WORUM ES GEHT - Gib aus dem Text über die Videoworkshops des Medienprojekts die Stelle von „In den Jahren“ bis „und politische Ungerechtigkeiten.“ wortgetreu wieder.

*** ÜBUNGSTEXT

In den Jahren 1997-1999 veranstaltete das Medienprojekt jeweils im Februar einen großen Videoworkshop zum Thema »Mörder« bzw. »Mörderin«. Zwischen 100 und 150 Jugendliche und junge Erwachsene im Alter von 14 bis 25 Jahren produzierten an einem Wochenende in Gruppen 15 bis 25 Kurzspielfilme, Reportagen, Musikvideos und Trickfilme. Die Videos wurden direkt danach im Kino uraufgeführt und anschließend vertrieben. Die Mördergeschichten der Jugendlichen zeigen genrespezifische trashige Gewaltinszenierungen, Horror, Crime und Action genauso wie selbst erlebte Gewalt, Rassismus, Gewalt gegen Tiere, Selbstmordgedanken und politische Ungerechtigkeiten.
1996 und 1997 veranstaltete das Medienprojekt in Zusammenarbeit mit den lokalen feministischen Fachstellen (Frauen-Notruf, Frauenhaus, Gleichstellungsstelle, Frauenberatungsstelle, Splittertal, Mädchentreffs) Videoworkshops gegen sexualisierte Gewalt. Unter dem Motto »Leben mit dem Feind« (1996) und »Nicht mit uns« (1997) produzierten Mädchengruppen und Jungengruppen geschlechtsgetrennt unter der Anleitung von jeweils einer Fachfrau und einer Filmemacherin, bzw. einem Fachmann und einem Filmemacher, Videos zu eigenen Erlebnissen sexualisierter Gewalt. Diese wurden im Kino uraufgeführt und dann als Bildungsmittel für die Präventionsarbeit vertrieben. Die beteiligten Jugendlichen fanden durch ihre Filmproduktionen nach vorne gerichtete, solidarische Verarbeitungsmöglichkeiten und schufen für andere jugendliche ZuschauerInnen eine Auseinandersetzungsebene mit sexualisierter Gewalt und dem Umgang zwischen den Geschlechtern.

******
*** ENTNOMMENE EINTRÄGE

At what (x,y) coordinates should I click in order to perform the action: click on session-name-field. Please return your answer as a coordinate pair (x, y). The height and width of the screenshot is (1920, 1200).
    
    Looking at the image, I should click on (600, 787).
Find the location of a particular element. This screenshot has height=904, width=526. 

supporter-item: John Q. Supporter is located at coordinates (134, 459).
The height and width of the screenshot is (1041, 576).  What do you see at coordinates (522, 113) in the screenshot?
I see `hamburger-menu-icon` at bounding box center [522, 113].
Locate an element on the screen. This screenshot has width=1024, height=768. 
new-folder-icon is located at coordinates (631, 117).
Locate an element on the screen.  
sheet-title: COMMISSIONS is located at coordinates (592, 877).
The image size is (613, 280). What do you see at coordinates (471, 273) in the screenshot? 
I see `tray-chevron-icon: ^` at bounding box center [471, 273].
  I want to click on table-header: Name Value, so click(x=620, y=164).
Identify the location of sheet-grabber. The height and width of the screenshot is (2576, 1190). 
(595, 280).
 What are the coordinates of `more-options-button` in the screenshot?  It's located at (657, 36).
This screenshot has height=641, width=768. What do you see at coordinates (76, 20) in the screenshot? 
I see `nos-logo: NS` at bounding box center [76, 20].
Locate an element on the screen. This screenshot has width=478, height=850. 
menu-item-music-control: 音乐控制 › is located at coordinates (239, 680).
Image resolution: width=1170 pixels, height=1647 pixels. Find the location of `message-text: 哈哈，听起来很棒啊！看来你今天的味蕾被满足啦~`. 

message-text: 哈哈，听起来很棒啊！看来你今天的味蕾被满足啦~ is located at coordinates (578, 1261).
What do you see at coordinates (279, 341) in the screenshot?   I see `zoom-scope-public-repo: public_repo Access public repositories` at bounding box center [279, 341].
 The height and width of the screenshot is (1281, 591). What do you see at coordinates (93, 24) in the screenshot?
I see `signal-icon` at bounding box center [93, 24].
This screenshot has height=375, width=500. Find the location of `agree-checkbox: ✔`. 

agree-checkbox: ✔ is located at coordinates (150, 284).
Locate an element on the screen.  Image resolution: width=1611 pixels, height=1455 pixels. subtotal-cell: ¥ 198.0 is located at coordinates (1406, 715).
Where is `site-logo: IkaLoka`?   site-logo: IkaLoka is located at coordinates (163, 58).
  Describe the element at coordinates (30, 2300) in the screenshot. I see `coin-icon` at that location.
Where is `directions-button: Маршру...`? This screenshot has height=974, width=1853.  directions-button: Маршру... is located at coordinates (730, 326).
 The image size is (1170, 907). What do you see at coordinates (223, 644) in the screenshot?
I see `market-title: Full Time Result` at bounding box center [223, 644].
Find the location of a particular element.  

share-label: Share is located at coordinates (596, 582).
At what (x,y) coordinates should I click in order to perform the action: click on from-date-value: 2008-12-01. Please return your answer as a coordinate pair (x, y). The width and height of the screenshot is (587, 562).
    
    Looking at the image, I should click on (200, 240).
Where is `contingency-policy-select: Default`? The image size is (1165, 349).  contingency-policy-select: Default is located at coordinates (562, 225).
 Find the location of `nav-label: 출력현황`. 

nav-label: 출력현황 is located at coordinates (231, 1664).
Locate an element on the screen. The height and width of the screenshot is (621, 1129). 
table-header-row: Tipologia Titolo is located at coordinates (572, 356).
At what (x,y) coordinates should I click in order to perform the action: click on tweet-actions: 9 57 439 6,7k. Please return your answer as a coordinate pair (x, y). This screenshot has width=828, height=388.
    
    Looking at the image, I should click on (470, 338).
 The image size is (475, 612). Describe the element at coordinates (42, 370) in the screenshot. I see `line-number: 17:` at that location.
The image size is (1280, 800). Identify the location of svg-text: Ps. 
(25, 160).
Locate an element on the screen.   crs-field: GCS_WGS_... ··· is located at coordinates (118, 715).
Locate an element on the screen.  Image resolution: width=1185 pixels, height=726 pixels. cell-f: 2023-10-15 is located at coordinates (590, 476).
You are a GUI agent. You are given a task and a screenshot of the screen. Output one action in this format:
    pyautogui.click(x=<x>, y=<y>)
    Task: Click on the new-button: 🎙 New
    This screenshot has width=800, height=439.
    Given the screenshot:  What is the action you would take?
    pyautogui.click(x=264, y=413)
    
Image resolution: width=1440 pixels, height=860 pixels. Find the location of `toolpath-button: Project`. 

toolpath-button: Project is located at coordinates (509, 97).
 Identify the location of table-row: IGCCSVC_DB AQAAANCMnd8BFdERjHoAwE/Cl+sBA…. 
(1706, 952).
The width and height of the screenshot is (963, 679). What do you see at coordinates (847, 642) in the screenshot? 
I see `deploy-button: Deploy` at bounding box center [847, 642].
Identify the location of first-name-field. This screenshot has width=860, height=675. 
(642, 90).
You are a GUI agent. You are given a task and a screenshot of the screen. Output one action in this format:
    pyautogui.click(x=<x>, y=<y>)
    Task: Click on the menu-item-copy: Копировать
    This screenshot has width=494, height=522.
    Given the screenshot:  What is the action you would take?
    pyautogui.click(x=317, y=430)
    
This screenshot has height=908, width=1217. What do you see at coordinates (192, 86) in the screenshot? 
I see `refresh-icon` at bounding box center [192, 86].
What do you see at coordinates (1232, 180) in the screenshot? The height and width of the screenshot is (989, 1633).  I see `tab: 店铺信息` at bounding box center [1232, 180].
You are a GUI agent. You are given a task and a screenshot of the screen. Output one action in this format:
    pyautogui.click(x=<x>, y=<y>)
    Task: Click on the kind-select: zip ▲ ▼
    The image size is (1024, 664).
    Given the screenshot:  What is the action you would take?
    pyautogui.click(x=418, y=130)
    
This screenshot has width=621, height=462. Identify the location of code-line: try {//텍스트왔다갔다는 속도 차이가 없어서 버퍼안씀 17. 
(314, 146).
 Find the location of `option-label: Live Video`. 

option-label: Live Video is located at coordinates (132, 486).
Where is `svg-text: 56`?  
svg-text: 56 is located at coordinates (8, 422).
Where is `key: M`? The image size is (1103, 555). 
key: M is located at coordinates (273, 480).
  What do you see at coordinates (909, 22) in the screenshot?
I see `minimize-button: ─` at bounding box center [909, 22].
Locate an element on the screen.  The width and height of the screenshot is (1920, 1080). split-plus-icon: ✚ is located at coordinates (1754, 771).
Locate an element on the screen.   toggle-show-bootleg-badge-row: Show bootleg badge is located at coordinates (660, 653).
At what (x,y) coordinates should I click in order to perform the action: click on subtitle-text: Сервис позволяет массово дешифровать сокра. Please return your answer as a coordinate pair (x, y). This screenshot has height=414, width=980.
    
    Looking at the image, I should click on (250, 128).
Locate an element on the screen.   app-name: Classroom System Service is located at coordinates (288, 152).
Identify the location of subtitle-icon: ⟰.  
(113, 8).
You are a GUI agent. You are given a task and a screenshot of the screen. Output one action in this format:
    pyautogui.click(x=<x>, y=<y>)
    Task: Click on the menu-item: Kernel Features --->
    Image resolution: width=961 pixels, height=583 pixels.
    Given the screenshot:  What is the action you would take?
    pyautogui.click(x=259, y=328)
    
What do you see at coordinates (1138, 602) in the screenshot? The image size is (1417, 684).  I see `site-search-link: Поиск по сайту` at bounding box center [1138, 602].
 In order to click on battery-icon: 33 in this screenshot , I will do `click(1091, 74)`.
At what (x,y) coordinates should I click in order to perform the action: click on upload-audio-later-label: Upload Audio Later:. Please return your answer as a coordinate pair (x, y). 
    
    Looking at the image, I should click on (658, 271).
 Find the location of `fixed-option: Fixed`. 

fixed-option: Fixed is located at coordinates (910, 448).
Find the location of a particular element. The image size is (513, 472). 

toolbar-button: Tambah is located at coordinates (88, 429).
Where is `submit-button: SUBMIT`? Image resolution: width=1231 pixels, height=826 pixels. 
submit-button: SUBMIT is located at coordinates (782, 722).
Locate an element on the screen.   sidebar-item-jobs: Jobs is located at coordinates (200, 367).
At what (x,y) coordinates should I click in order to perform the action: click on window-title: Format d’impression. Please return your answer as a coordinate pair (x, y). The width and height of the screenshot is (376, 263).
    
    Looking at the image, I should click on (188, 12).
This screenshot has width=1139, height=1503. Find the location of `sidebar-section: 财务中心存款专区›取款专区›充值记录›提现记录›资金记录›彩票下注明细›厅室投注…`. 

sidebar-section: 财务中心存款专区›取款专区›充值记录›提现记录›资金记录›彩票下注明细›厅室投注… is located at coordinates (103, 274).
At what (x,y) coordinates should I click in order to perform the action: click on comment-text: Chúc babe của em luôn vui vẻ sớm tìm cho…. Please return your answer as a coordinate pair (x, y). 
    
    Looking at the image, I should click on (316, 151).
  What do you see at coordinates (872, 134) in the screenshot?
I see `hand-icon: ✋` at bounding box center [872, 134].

******

DEINE ANTWORT -
In den Jahren 1997-1999 veranstaltete das Medienprojekt jeweils im Februar einen großen Videoworkshop zum Thema »Mörder« bzw. »Mörderin«. Zwischen 100 und 150 Jugendliche und junge Erwachsene im Alter von 14 bis 25 Jahren produzierten an einem Wochenende in Gruppen 15 bis 25 Kurzspielfilme, Reportagen, Musikvideos und Trickfilme. Die Videos wurden direkt danach im Kino uraufgeführt und anschließend vertrieben. Die Mördergeschichten der Jugendlichen zeigen genrespezifische trashige Gewaltinszenierungen, Horror, Crime und Action genauso wie selbst erlebte Gewalt, Rassismus, Gewalt gegen Tiere, Selbstmordgedanken und politische Ungerechtigkeiten.